Exercise aim: The full set of records must be returned exactly, character for character.

Input data:
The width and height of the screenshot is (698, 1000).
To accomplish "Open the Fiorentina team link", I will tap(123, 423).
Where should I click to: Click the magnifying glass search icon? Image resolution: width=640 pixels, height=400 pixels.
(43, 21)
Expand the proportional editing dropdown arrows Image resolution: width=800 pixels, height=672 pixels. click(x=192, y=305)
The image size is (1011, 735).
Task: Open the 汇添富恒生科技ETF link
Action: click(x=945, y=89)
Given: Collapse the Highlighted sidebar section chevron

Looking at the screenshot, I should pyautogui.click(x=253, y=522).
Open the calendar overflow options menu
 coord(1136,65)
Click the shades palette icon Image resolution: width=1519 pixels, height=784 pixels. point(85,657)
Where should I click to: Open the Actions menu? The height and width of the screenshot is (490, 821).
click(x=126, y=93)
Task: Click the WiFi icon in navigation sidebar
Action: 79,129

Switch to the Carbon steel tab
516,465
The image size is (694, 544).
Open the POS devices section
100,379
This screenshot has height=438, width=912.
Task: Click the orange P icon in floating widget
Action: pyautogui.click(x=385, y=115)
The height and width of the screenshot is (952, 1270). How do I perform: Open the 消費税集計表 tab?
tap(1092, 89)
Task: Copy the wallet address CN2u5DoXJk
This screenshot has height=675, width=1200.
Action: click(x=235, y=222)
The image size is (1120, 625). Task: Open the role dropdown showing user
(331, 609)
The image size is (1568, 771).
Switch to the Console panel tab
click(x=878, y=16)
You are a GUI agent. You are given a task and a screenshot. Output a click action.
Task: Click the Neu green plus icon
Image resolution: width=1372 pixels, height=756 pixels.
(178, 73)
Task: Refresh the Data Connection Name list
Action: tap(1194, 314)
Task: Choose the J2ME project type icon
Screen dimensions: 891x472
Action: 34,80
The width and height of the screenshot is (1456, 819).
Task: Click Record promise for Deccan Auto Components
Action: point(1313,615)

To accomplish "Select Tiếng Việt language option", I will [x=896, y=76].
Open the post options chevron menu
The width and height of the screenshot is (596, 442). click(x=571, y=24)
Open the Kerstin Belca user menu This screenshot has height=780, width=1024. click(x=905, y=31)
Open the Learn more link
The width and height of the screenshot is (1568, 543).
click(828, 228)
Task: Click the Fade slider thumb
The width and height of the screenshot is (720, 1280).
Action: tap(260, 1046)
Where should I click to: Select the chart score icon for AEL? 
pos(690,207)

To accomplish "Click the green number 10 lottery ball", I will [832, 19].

Task result:
The width and height of the screenshot is (698, 1000).
To accomplish "Open the Fiorentina team link", I will tap(123, 423).
Where should I click to: Click the magnifying glass search icon? Image resolution: width=640 pixels, height=400 pixels.
(43, 21)
Expand the proportional editing dropdown arrows Image resolution: width=800 pixels, height=672 pixels. click(x=192, y=305)
The image size is (1011, 735).
Task: Open the 汇添富恒生科技ETF link
Action: click(x=945, y=89)
Given: Collapse the Highlighted sidebar section chevron

Looking at the screenshot, I should pyautogui.click(x=253, y=522).
Open the calendar overflow options menu
 coord(1136,65)
Click the shades palette icon Image resolution: width=1519 pixels, height=784 pixels. point(85,657)
Where should I click to: Open the Actions menu? The height and width of the screenshot is (490, 821).
click(x=126, y=93)
Task: Click the WiFi icon in navigation sidebar
Action: 79,129

Switch to the Carbon steel tab
516,465
The image size is (694, 544).
Open the POS devices section
100,379
This screenshot has height=438, width=912.
Task: Click the orange P icon in floating widget
Action: pyautogui.click(x=385, y=115)
The height and width of the screenshot is (952, 1270). How do I perform: Open the 消費税集計表 tab?
tap(1092, 89)
Task: Copy the wallet address CN2u5DoXJk
This screenshot has height=675, width=1200.
Action: click(x=235, y=222)
The image size is (1120, 625). Task: Open the role dropdown showing user
(331, 609)
The image size is (1568, 771).
Switch to the Console panel tab
click(x=878, y=16)
You are a GUI agent. You are given a task and a screenshot. Output a click action.
Task: Click the Neu green plus icon
Image resolution: width=1372 pixels, height=756 pixels.
(178, 73)
Task: Refresh the Data Connection Name list
Action: tap(1194, 314)
Task: Choose the J2ME project type icon
Screen dimensions: 891x472
Action: 34,80
The width and height of the screenshot is (1456, 819).
Task: Click Record promise for Deccan Auto Components
Action: point(1313,615)

To accomplish "Select Tiếng Việt language option", I will [x=896, y=76].
Open the post options chevron menu
The width and height of the screenshot is (596, 442). click(x=571, y=24)
Open the Kerstin Belca user menu This screenshot has height=780, width=1024. click(x=905, y=31)
Open the Learn more link
The width and height of the screenshot is (1568, 543).
click(828, 228)
Task: Click the Fade slider thumb
The width and height of the screenshot is (720, 1280).
Action: tap(260, 1046)
Where should I click to: Select the chart score icon for AEL? 
pos(690,207)

To accomplish "Click the green number 10 lottery ball", I will [832, 19].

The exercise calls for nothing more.